DOJ last week announced “significant changes” to how it assesses corporate compliance programs’ approach to communications platforms, which could impact whether the agency offers to resolve an investigation without criminal charges. Under the revised policies, companies that claim to not have access to emails and other electronic information related to a DOJ probe may have to prove to the agency that they can’t access those messages, Assistant Attorney General Kenneth Polite said.
Swedish telecommunications giant Ericsson announced Feb. 28 that Laurie Waddy will step down as the company's chief compliance officer after nearly four years in the role. Waddy has stood at the center of Ericsson's compliance efforts amid alleged violations of the Foreign Corrupt Practices Act.
The U.S. Court of Appeals for the 9th Circuit is "unlikely" to revisit its 2004 decision finding that False Claims Act qui tam cases involving customs duty avoidance belong at the Court of International Trade, law firm Morgan Lewis said in a Feb. 23 blog post. Overturning the decision would require an en banc ruling from the court, something that does not seem probable given that it is a whistleblower action in which the government hasn't intervened, the post said.
Global law firm Akerman created a new Economic Sanctions and Export Controls Practice team. The group will work to assess "the scope and impact of sanctions and export controls" and design compliance programs, while also "litigating prohibited persons designations, freeing frozen assets, responding to audits, and obtaining licenses," it said Feb. 24.
The Commerce Department and DOJ this week launched a new task force to “target illicit actors” and protect critical technologies from being acquired by “nation-state adversaries.” The Disruptive Technology Strike Force -- which will be led by Commerce’s Bureau of Industry and Security and DOJ’s National Security Division -- will focus on investigating and prosecuting criminal export violations, improving “administrative enforcement” of export controls, coordinating law enforcement actions and “disruption strategies” with U.S. allies and more.
The Court of International Trade's recent decision against the use of first sale valuation for Meyer Corp.'s cookware imports "is a cautionary tale" for importers, customs attorney Lawrence Friedman, partner at Barnes Richardson, wrote in a Feb. 15 blog post. In instances in which parties involved in a potential first-sale transaction are related, such as Meyer's, Friedman said that CBP will "take a very detailed look into the whole series of transactions" and that the importer should expect to show that each tier is a bona fide sale for export to the U.S.
DOJ this week released its revised criminal corporate enforcement policies for voluntary self-disclosures, outlining new criteria companies must meet to qualify for declinations even in cases where there are aggravating factors. The new updates, which are the “first significant changes” to the Criminal Division’s corporate enforcement policies (CEP) since 2017, offer companies “new, significant, and concrete incentives to self-disclose misconduct,” Assistant Attorney General Kenneth Polite said, speaking at Georgetown Law Center. He also said they give companies incentives to “go far above and beyond the bare minimum when they cooperate with our investigations.”
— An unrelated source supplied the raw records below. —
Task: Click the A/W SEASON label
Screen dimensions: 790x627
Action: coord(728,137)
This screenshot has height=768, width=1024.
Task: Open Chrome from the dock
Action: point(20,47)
International law firm Morrison Foerster rung in the new year by announcing that it completed its combination with litigation boutique firm Durie Tangri. Morrison Foerster said that the addition of Durie Tangri's lawyers would strengthen its practice in intellectual property (patent, trademark and copyright), professional liability, white-collar crime and investigations, contract and commercial proceedings, and class actions.
A recent Court of International Trade case that dealt with goods excluded over forced labor concerns ended "with a whimper," leaving the trade bar without any answers on how to challenge CBP forced labor detentions, Crowell & Moring lawyers wrote in a Dec. 29 blog post. Attorneys John Brew, Laurel Saito and Wing Cheung said that while the "importing community was hoping for such guidance," it will be forced to wait as it is "unlikely" that the plaintiff, Virtus Nutrition,will appeal the matter.
Cannabis and cannabis accessory importers now have a "strong legal argument with potentially broad applications to challenge CBP's seizures" of marijuana paraphernalia in light of two recent Court of International Trade decisions, Harris Bricken lawyer Adams Lee said in a Dec. 16 blog post. Both cases involved the question of whether an importer could enter marijuana-related drug paraphernalia into Washington state, given that marijuana was made legal at the state level but remained illegal federally. Lee said that given how the opinions were structured, a state law repealing a past prohibition on such products "could be enough of an 'authorization' by the state law to block the federal prohibition on importing drug paraphernalia."